Constitution's impact is negligible. You get around 2 levels of advantage in H/S at level 10, but having 240 H/S instead of 200 does not mean much. Could still be important in tougher fights/higher difficulty. I certainly did not feel like Sucky's 119 HP was not enough and that he would do much better with more.
 
Dexterity does not matter much, because missing rarely happens. Spellcasters can straight-up ignore it, because spells get an inherent +10 accuracy bonus, so it is as if you had 10 more DEX. For Sucky, fighting was mostly a means to get Focus, so it did not matter that 10% of his hits were turned into grazes and only dealt 50% damage.
 
I have not found any use for Perception. Maybe if combat gets more polished, less chaotic and you actually tell what is going on, you will be able to focus on interrupting enemies using powerful abilities. At the current state - nope.

TASK TO CARRY OUT: Reproduce word for word the section of the attribute commentary that begins with the words containing "Constitution's impact is" and ends with "better with more.".

DATASET EXTRACT:
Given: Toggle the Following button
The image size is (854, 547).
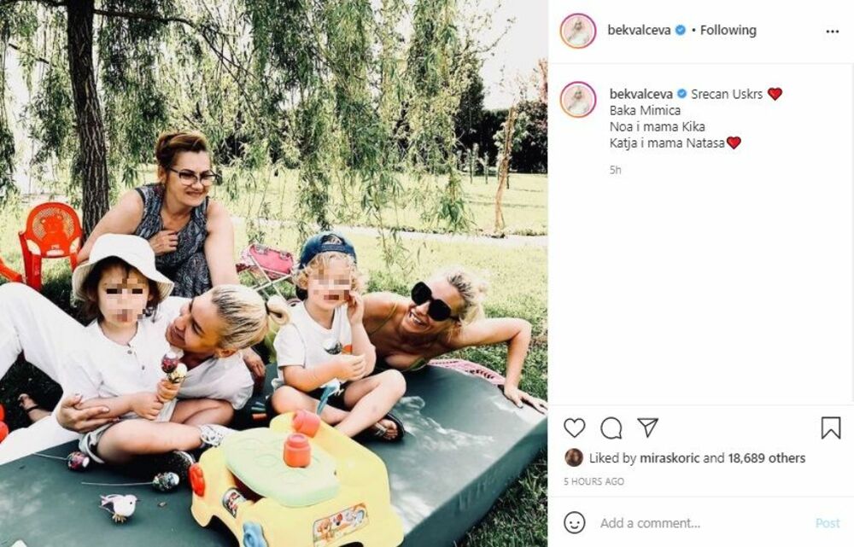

RESULT BELOW:
Constitution's impact is negligible. You get around 2 levels of advantage in H/S at level 10, but having 240 H/S instead of 200 does not mean much. Could still be important in tougher fights/higher difficulty. I certainly did not feel like Sucky's 119 HP was not enough and that he would do much better with more.